On the cross section of the spoiler 2, the intersection positions of the first spoiler subsection 3 and the second spoiler subsection 4 of the spoiler 2 are set as follows: H/H is more than or equal to 0.3 and less than 1, wherein H is the height of the cross section intersection position, H is the height of the spoiler in the vertical direction of the wall surface, and L is the width of the cross section.
The turbine blade internal turbulence device and the turbine blade are manufactured through integrated forming through technologies such as precision casting and additive manufacturing. The interface of the first and second turbulence distribution portions is "concave" downwards. When the air current passes through the vortex device, the vortex structure is generated by the induction of the first vortex subsection, a new vortex structure is formed at the interface of the two parts, and then the vortex structure passes through the second vortex subsection, so that the vortex device can weaken the vortex behind the traditional vortex ribs, and the wall surface heat exchange efficiency is improved.

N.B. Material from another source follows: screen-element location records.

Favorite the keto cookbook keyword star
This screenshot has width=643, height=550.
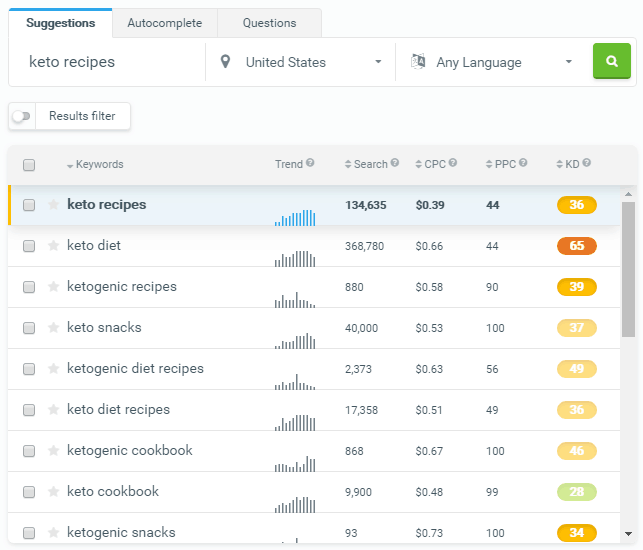53,491
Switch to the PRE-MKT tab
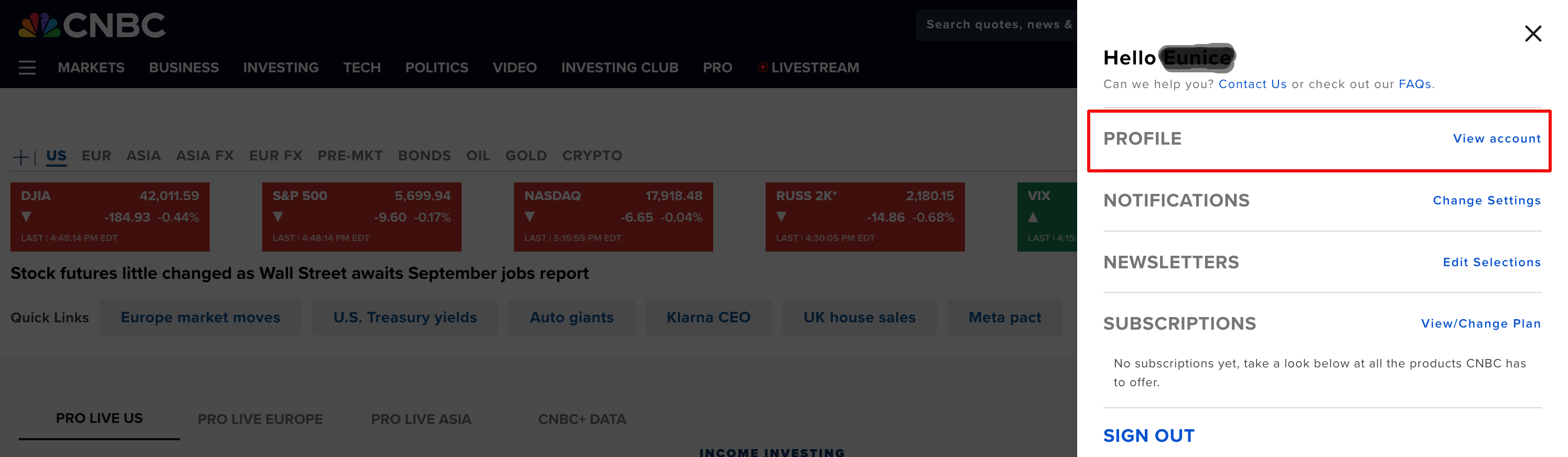 [x=349, y=156]
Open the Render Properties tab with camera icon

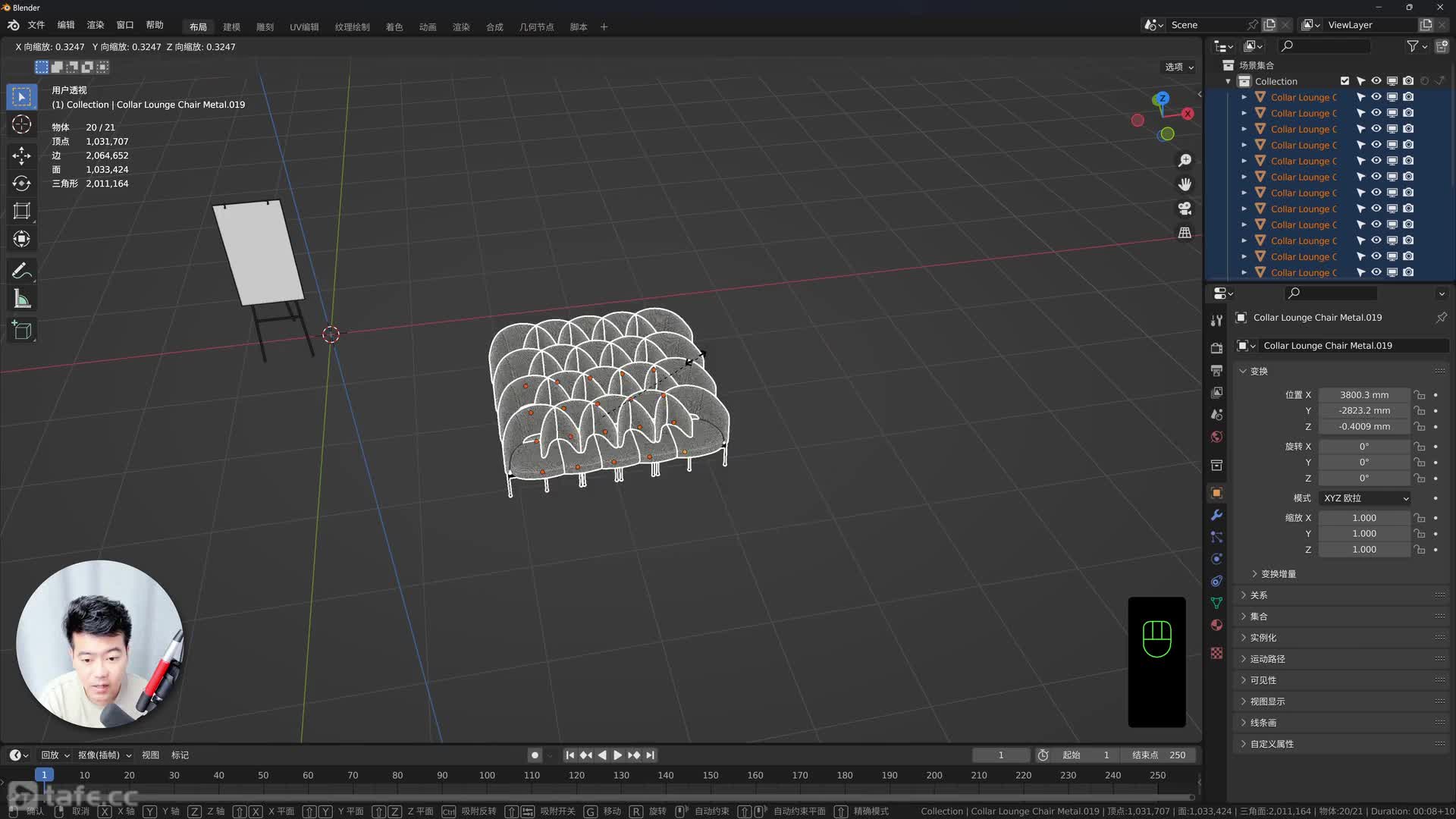pyautogui.click(x=1216, y=347)
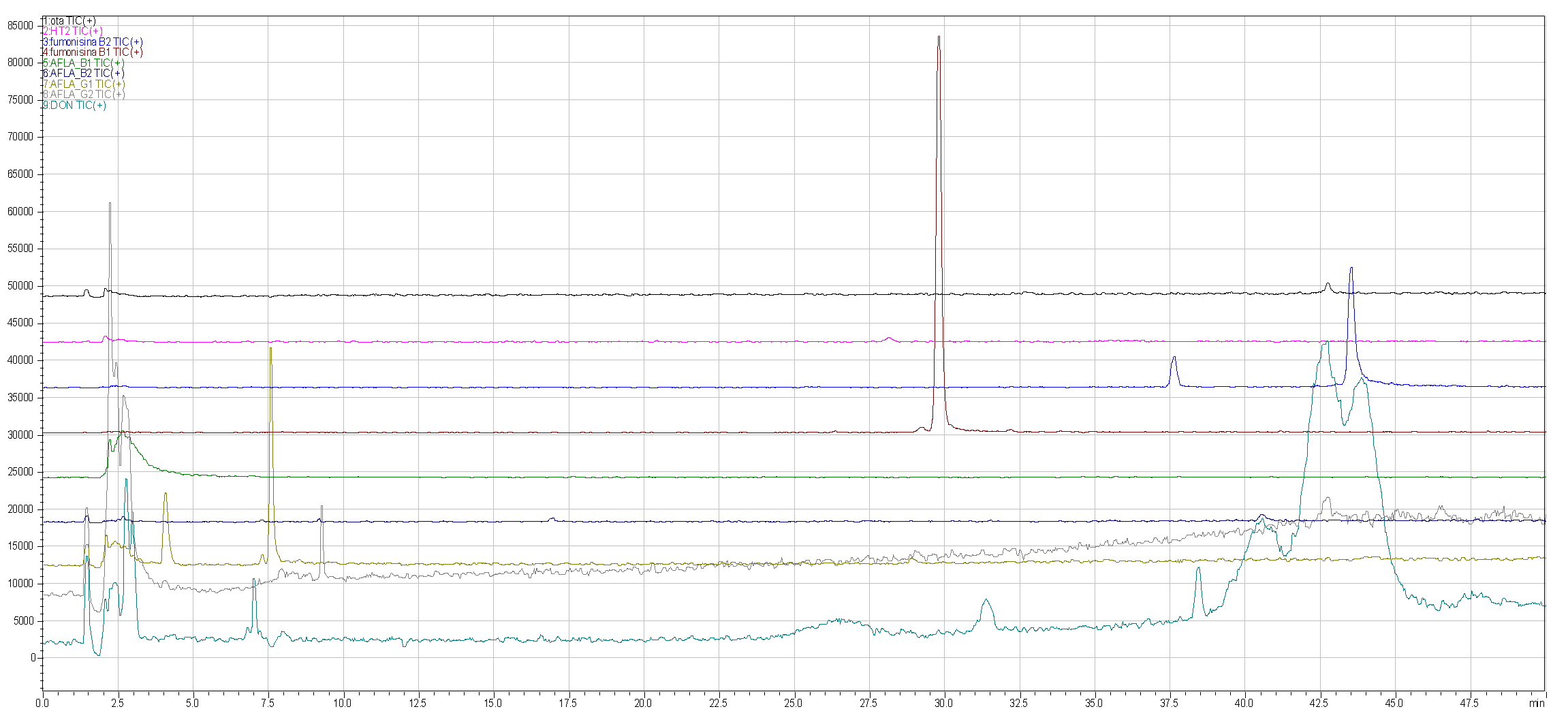Select the teal DON peak near 38.5 min
The height and width of the screenshot is (724, 1568).
pos(1198,569)
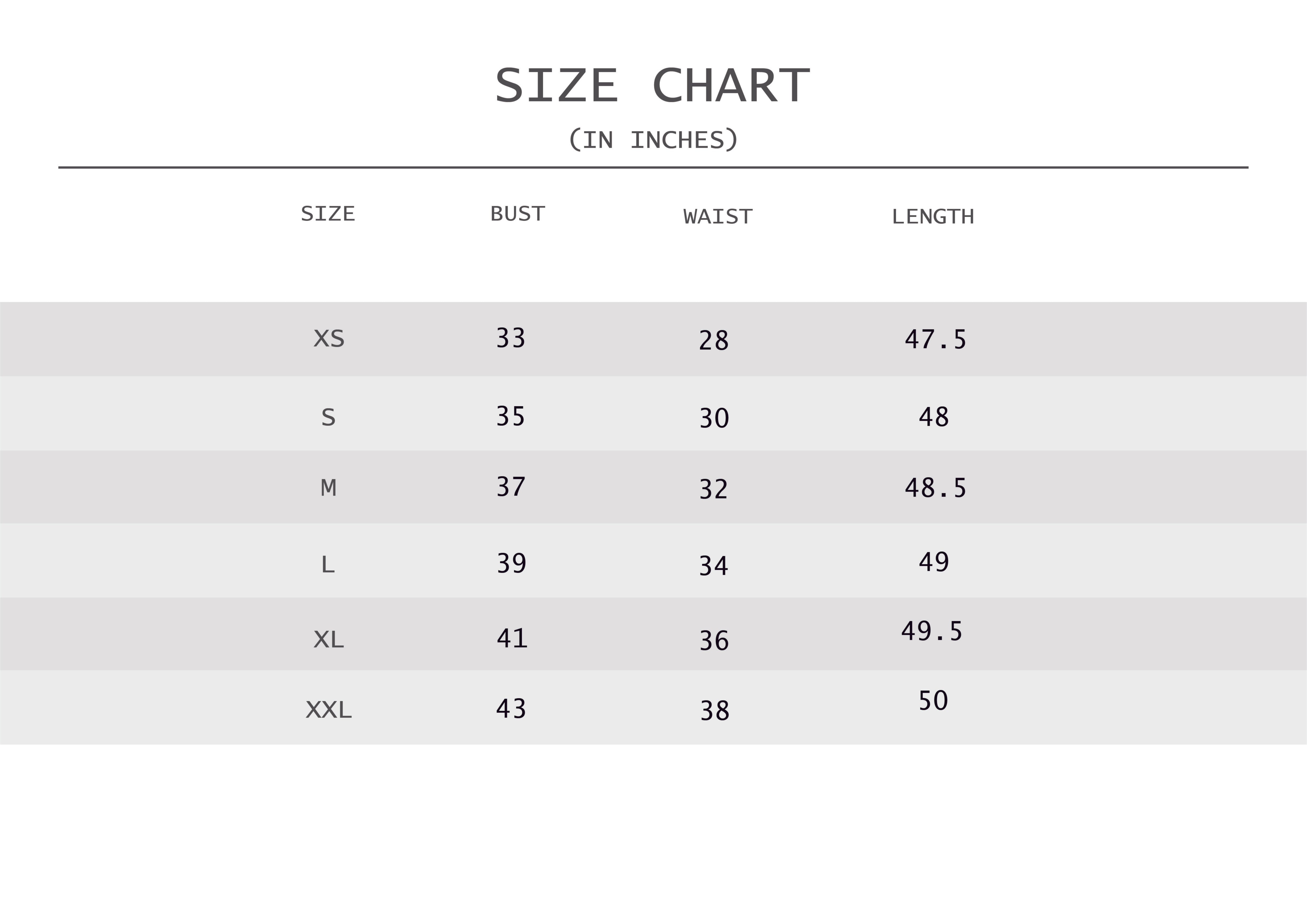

Fig. 2 shows only one form of the internal structure concerned, and other spoiler structures are possible without deviating from the purpose of the invention, and fig. 3a, 3b, 3c, 3d, 3e show various spoiler structures suitable for the purpose of the invention.
Wherein, fig. 3a shows a spoiler structure form of the present invention, and α is a right angle; fig. 3b shows a spoiler according to the present invention, wherein α is an obtuse angle; fig. 3c shows a structure of the permeable spoiler of the present invention, wherein α is an acute angle; fig. 3d shows a spoiler according to the present invention, where α is a right angle, the upper portions of the first and second spoiler sections are rounded, and the intersection of the first and second spoiler sections is rounded; fig. 3e shows a spoiler structure according to the present invention, where α is a right angle, the upper portions of the first and second spoiler sections are rounded, the intersection of the first and second spoiler sections is rounded, and the connection between the first and second spoiler sections and the wall surface is rounded.
Implement on the turbine blade the utility model discloses the time, can carry out radius, two parts carry out the radius on the spoiler to the junction of spoiler and wall, this is favorable to reducing gaseous flow resistance, and it is specific depending on actual blade design.
Fig. 4 shows the oblique rib, the V-shaped rib, the W-shaped rib that are common in the cooling channel inside the turbine blade, in practical implementation, the utility model provides a spoiler structure form of the turbulator inside the turbine blade is applied to the cooling channel inside the turbine blade, i.e. the oblique rib, the V-shaped rib, the W-shaped rib of the inner cooling channel have the utility model discloses a spoiler structure of two subsections, persons in this field can also think of other basic ribs have the utility model provides a spoiler structure with two subsections.
Turbine blade internal cooling passageway unilateral wall is arranged a set ofly at least along the flow direction the utility model discloses an inside vortex device spoiler of turbine blade, in other embodiments, passageway both sides face can all be arranged the utility model provides a spoiler.
When introducing elements of various embodiments of the present invention, the articles "a," "an," "the," and "said" are intended to mean that there are one or more of the elements, and that the terms "include," "include," and "have" are intended to be inclusive and mean that there may be additional elements other than the listed elements.
The specific embodiment of the present invention is only intended for several cases of the present invention, and can not be used to limit the range of the present invention, and other equivalent changes made by the present invention all fall within the protection scope of the present invention.